あの日、あの夜、プールサイドで


良くも悪くも聞き分けのイイオンナはつまらない。


男はやっぱり狩猟民族だからなー。
逃げ出せば追いかけたくなるし、捕まえたら、飼いならしたら安心して興味がなくなる。みんながみんなそうなワケじゃないけど、どちらかというとキラはそういうタイプだと思う。


「言ってみなよ。キラにワガママ。」

「でも……コウちゃん困るんじゃないかな。
デートするってなると練習も休まなきゃダメだし……。」



どこまでいってもお人よしの真彩。
自分のことより相手のコトを一番に考えるこの子はキラにはもったいないくらいのイイオンナ。


そんな真彩がかわいくて。
キラのことで必死に悩んでる真彩がかわいくて


「好きなオンナのワガママならどんなワガママだってカワイイよ。
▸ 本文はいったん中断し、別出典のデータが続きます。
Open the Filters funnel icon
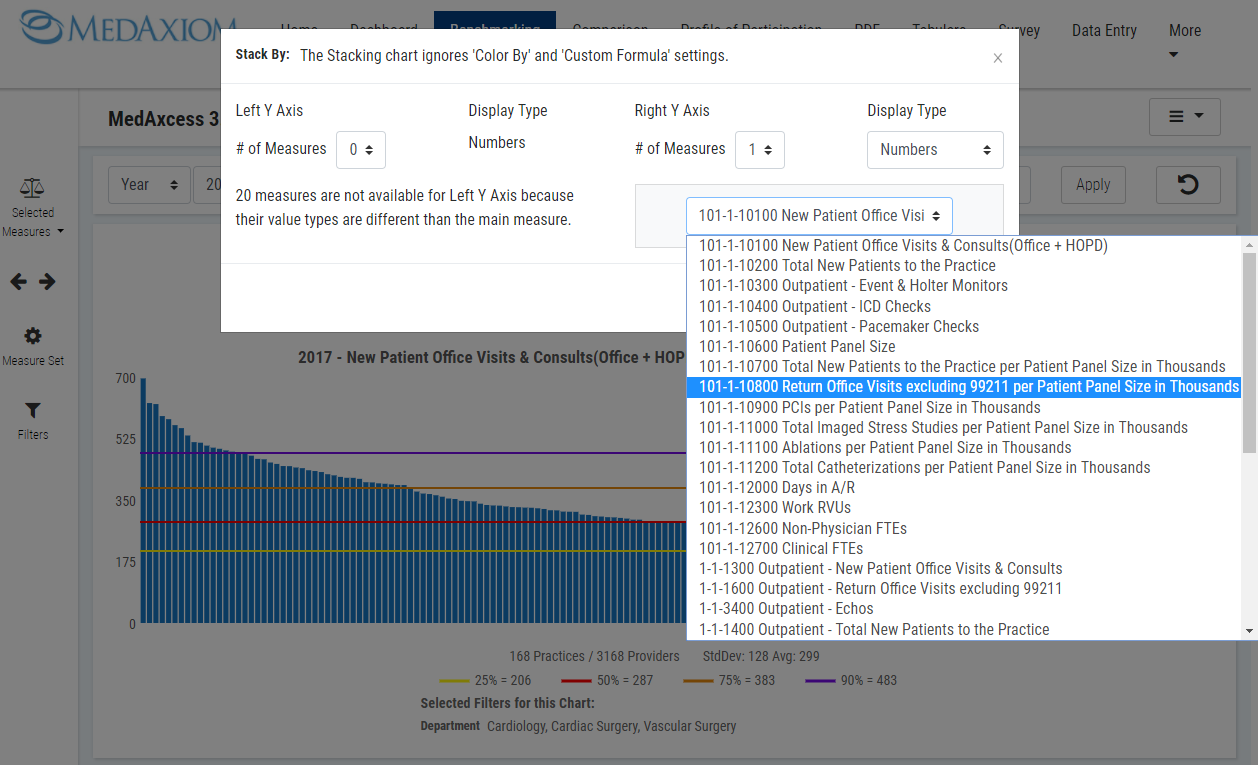This screenshot has height=765, width=1258. coord(33,411)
」


そんな言葉を口にすると、真彩はハッとした顔をして俺を見つめる。



透明で澄み切った
キラキラした瞳をしている真彩。
黒目がちな瞳は黒曜石のように美しい。



そんな彼女の瞳に見つめられながらフッと笑うと、俺は彼女から視線を反らして


「俺なら嬉しいよ。
自分の大好きなオンナが俺に一生懸命な姿って。」

「…月原先生……。」

「怖がらずに飛び込んでみればいい。
自分で思ってるより…キラは真彩に惚れてると俺は思うけどね。」


大人ぶってそんな一言を呟くと


「そう…だと嬉しいけど……。」


真彩は自信なさそうにそんな言葉を口にする。